There a few ways to generate more realistic sentences, one of them being beam search algorithm. I actually tried using this method with KerasNLP, but had a bunch of issues and could not get it to work.
So instead I wanted to look at adding some randomness to the next best word algorithm. One way to do this is by choosing the next word by sampling the predicted distribution of words based on their probabilities. I used the choice method from NumPy to accomplish this below,
def next_words_distribution(input_str: str, n: int) -> str:
final_str = input_str + ' '
for i in range(n):
prediction = model.predict(np.array([input_str]), verbose=0)
idx = np.random.choice(vocab_size, p=prediction[0])
next_word = str(reverse_word_map[idx])
final_str += next_word + ' '
input_str += ' ' + next_word
input_str = ' '.join(input_str.split(' ')[1:])
return final_str
Now let's test it out:
next_words_distribution(test, 10)
'fails to recognize that the problems of one industry may be different from it completely fails to respect the traditional practices widely accepted in the building it completely fails to attorney shall at to hospital that attract on a demand '
This again doesn't quite make too much sense. Building a JFK speech writter from scratch is not as easy as I thought!

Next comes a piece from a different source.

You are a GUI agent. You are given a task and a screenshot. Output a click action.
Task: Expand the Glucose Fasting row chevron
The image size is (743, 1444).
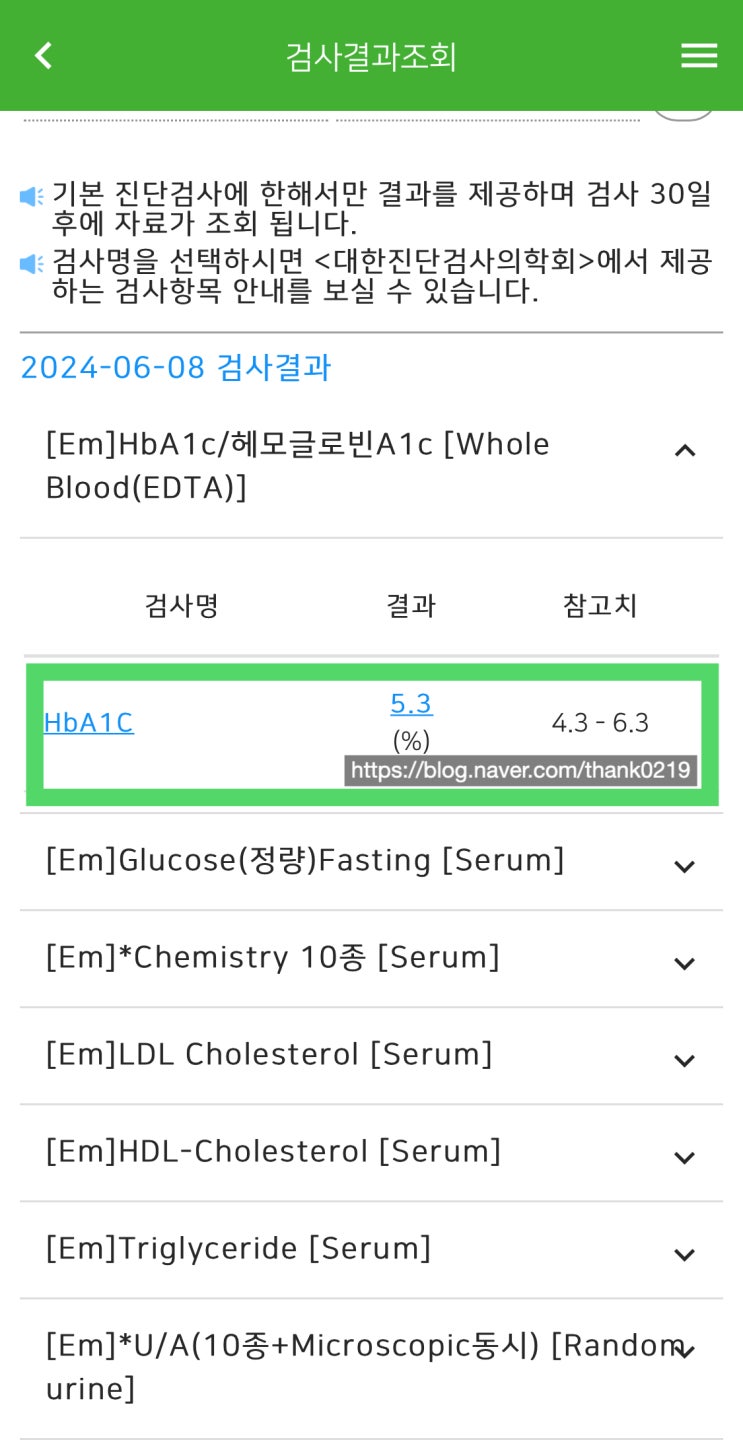pos(685,867)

I spent a lot of time tweeking the model to no avail. Instead I think I will stop persuing this architecture and instead use a more modern one in another blog post.
Next Steps ¶
In this blog post I covered how to create a generative text model using bi-directional gated recurrent unit (GRU) that is trained on speeches made by President John F. Kennedy. The model was built in Keras using TensorFlow as a back-end and I covered how to use this model to generate text based off an input string.
The GRU model is a specific type of Recurrent Neural Network (RNN) and models sequences. RNNs were quite popular for Natural Language Processing until around 2017/2018. More recently, Recurrent Neural Networks have fallen out of popularity for NLP tasks as Transformer and Attention based methods have shown substantially better performance. Using transformers for generating text that is meant to sound like JFK would be a natural next step and will be a follow up for a future blog post!